The meeting at the Spectacular Event Center focused on the emerging national trend toward collecting health data and using it to promote effective care, reduce medical errors, and hold down the cost of health care services. The expansion of health information technology plays a key role in the recently enacted national health care reform law and has recently drawn more than $10 million in federal funding into Maine.

Keynote speaker Dr. Karen Bell of the nonprofit MassPRO health care improvement organization in Massachusetts said the U.S. health care system suffers from a number of problems, causing it to rank highest among all nations in spending and among the lowest in terms of value. A lack of communication between providers, administrative inefficiencies and problems of fraud and abuse are among the problems that can be improved through the expanded use of health information technology, she said.

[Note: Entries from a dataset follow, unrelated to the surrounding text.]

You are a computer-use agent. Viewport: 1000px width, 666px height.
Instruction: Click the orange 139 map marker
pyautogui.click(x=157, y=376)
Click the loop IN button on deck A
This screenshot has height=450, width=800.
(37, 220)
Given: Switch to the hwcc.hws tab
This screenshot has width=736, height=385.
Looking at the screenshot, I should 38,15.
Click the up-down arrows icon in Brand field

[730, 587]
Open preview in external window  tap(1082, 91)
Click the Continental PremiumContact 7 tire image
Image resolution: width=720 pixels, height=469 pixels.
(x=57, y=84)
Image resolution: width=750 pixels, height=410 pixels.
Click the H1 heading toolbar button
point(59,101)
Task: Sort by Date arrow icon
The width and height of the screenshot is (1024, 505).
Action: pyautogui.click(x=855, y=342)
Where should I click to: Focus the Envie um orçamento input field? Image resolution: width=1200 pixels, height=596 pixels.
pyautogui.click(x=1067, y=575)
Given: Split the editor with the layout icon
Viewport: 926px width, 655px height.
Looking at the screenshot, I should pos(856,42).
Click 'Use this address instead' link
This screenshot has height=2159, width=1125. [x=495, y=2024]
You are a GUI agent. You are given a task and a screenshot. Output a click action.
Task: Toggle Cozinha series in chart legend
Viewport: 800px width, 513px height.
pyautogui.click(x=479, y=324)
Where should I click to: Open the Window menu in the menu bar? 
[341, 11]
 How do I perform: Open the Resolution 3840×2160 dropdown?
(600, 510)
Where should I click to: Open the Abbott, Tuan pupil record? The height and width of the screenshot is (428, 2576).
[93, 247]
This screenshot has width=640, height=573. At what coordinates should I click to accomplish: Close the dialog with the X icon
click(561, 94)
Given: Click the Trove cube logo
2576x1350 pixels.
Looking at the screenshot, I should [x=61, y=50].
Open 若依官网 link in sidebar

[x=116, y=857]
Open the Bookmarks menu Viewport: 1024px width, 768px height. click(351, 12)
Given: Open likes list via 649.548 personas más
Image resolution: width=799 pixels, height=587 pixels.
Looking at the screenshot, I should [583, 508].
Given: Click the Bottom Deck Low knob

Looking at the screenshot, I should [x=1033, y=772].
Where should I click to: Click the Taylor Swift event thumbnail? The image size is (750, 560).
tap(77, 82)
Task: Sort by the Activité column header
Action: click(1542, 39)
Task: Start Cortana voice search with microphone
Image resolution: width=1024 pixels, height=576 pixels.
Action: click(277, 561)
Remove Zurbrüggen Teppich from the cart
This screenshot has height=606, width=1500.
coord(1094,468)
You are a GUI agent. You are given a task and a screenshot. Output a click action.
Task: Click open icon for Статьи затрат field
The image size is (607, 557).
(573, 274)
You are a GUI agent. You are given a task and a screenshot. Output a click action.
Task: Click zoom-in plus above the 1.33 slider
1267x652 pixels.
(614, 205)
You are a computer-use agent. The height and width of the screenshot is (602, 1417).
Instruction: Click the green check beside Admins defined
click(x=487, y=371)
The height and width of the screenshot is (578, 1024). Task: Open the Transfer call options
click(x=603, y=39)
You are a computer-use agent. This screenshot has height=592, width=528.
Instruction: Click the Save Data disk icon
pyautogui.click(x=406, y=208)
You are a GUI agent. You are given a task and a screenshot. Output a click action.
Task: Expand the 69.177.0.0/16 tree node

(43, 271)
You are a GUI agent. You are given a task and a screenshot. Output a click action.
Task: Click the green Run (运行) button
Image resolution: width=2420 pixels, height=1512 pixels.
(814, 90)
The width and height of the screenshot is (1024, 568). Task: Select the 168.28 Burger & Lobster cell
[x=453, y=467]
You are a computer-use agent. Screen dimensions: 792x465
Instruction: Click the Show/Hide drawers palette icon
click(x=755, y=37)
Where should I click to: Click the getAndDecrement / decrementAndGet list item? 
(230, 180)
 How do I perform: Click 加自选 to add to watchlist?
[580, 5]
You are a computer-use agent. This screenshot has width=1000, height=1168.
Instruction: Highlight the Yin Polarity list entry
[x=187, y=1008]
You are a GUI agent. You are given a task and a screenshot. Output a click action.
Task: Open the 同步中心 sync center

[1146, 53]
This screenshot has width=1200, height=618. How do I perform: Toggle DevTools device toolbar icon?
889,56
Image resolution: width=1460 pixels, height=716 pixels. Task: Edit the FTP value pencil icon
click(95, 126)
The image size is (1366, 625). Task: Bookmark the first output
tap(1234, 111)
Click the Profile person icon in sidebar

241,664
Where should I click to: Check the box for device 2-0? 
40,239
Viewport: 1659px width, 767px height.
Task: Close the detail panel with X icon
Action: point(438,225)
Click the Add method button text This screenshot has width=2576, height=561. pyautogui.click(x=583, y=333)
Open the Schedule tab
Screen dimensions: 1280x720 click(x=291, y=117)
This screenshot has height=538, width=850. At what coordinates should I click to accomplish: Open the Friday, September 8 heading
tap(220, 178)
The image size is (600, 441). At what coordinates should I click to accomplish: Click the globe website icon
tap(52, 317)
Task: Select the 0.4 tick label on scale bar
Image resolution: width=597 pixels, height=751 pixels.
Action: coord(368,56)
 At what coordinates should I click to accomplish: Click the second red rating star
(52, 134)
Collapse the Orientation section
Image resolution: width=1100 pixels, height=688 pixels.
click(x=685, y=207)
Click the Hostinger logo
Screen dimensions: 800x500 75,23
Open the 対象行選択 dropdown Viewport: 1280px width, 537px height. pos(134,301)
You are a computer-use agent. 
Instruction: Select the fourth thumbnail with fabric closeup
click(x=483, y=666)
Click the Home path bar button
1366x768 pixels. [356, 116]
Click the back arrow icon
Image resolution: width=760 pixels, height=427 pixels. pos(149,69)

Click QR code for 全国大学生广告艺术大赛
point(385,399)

The American Recovery and Reinvestment Act of 2009 directs at least $35 billion to health care providers who implement electronic medical records and share key patient data with other clinicians while ensuring the security of personal information, Bell said.

In Maine, larger hospitals, public clinics and physician practices have already invested in developing internal electronic medical records. Eastern Maine Healthcare Systems has spent about $75 million over the past 10 years to take patient care electronic, according to Chief Financial Officer Dan Coffey. The systemwide project includes a program for sharing digital X-rays across the seven-hospital system, a computer-based system for monitoring intensive care patients from a central location, and an electronic ordering system for physicians that flags allergies, drug interactions and other essential factors in patient care.

Since the beginning of this year, the nonprofit Health InfoNet project has received more than $10 million in federal funding to develop a statewide network for sharing key patient information drawn from providers’ electronic records. The Health InfoNet system, currently piloting a two-year demonstration, shares test results, allergy information, diagnoses, prescription histories and other essential records among 16 hospitals and a southern Maine primary care practice, ensuring that up-to-date information is available for patients seen at more than one site.

Health InfoNet Executive Director Devore Culver said Thursday that a recent federal grant of $4.7 million will be used to help independent Maine physician practices and community hospitals purchase the hardware and software needed to participate in the statewide network.

Health InfoNet is in the process of coordinating with Gov. John Baldacci’s Office of Health Policy and Finance but will remain a private organization, Culver said.